Next week students in Manitoba will be heading back to classes at schools around the province. For parents, that means both a new routine as well as preparations to ensure their children are ready to begin a new year of learning.
A new school year also means getting to know new teachers and school administrators. For most parents and certainly for students, those are the people who they are in the closest contact with throughout the school year. While school trustees are busy monitoring budgets and ensuring proper governance, their work isn’t as visible to parents on a day-to-day basis.
Over many decades and in different provinces, there has often been debate about the role of school trustees. Usually there is agreement that a system that provides strong governance, local accountability and local autonomy has value. Achieving that hasn’t always been as easy. The most recent example comes from Manitoba’s NDP government. Over 8 years in Opposition, the NDP would often demand that school divisions be allowed to exercise their own individual autonomy. They were quick to decry any perceived interference with local decision making.

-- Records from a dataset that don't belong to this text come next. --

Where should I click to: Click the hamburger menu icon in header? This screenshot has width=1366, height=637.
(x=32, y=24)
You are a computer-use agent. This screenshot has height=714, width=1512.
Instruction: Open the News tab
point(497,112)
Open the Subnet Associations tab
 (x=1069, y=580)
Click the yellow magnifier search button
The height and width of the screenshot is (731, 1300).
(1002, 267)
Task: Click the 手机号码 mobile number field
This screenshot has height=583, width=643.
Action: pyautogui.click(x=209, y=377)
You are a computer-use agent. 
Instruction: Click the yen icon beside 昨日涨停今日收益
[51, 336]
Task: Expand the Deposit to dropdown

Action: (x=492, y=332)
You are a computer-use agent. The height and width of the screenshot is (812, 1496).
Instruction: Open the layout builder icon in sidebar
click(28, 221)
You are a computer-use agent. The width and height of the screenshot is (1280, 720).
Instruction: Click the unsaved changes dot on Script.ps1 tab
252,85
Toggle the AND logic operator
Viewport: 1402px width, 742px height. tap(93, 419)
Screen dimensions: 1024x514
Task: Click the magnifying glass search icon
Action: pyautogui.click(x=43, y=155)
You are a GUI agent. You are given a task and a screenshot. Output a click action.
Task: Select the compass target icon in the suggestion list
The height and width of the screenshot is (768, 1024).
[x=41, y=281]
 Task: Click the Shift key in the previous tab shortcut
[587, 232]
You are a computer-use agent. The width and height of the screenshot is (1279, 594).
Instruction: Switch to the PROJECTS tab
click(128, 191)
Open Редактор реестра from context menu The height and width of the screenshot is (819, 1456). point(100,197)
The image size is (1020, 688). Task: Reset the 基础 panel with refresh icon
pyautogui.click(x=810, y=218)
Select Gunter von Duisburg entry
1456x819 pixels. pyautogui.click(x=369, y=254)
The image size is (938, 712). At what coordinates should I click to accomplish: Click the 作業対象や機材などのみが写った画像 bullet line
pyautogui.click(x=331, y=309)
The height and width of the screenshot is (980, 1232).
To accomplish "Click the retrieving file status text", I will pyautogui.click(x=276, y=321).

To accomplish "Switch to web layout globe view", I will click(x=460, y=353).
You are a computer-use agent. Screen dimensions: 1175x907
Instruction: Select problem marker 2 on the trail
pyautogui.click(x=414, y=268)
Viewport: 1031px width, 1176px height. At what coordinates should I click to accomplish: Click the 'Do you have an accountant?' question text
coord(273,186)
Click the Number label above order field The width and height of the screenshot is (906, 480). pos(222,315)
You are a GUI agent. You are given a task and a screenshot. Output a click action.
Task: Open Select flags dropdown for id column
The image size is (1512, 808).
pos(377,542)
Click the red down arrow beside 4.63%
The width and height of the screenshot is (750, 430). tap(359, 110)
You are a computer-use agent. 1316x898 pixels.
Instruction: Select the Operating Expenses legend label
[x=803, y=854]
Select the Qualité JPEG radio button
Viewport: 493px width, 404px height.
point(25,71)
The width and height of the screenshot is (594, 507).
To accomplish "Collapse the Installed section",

Yet, since assuming government about 10 months ago, the NDP have repeatedly interfered with local school boards when those school boards seemed to be acting in a manner in which the NDP on Broadway disagreed with.
In less than a year, the NDP have ordered a governance review of a western Manitoba school division, subsequently installing a three-person oversight panel that reports to the Minister of Education. It also ordered a financial review of the Seine River School Division earlier this year. And, just last week, the NDP Minister of Education appointed a former Winnipeg school administrator as a “special advisor” to the Hanover School Division Board of Trustees. That individual will also report directly to the Minister of Education. The last move came after an anonymous group asked the Minister of Education to remove the majority of democratically elected trustees of the Hanover School Division.
If the nature of the interventions doesn’t appear to be unusual to observers, then the number of interventions in such a short period of time should. Some of the reasons for the unprecedented level of interference are known and understood but others are less certain. One clear connection is that each seems to be sparked, not because of a breach in legislation or policy, but because of local actions that the NDP disagree with.
Which raises the question of what exactly the NDP, when they were in opposition, meant by respecting local decision making of school boards? At the time, it was framed as trusting local decisions of locally elected officials. But that seems to have changed since coming into government. Today it appears that the definition of local independence the NDP have applied to school boards is, as long as school boards operate the way the NDP wants them to, they have independence. If they act any other way, the NDP will interfere with them.
In the same month that the NDP Education Minister was reporting that homeschooling numbers in the province are increasing dramatically (along with increasing enrolment in independent schools), the NDP have made it clear that their idea of school board autonomy has changed quite dramatically in just a few months. It’s another reminder that what the NDP say, isn’t exactly the way they govern.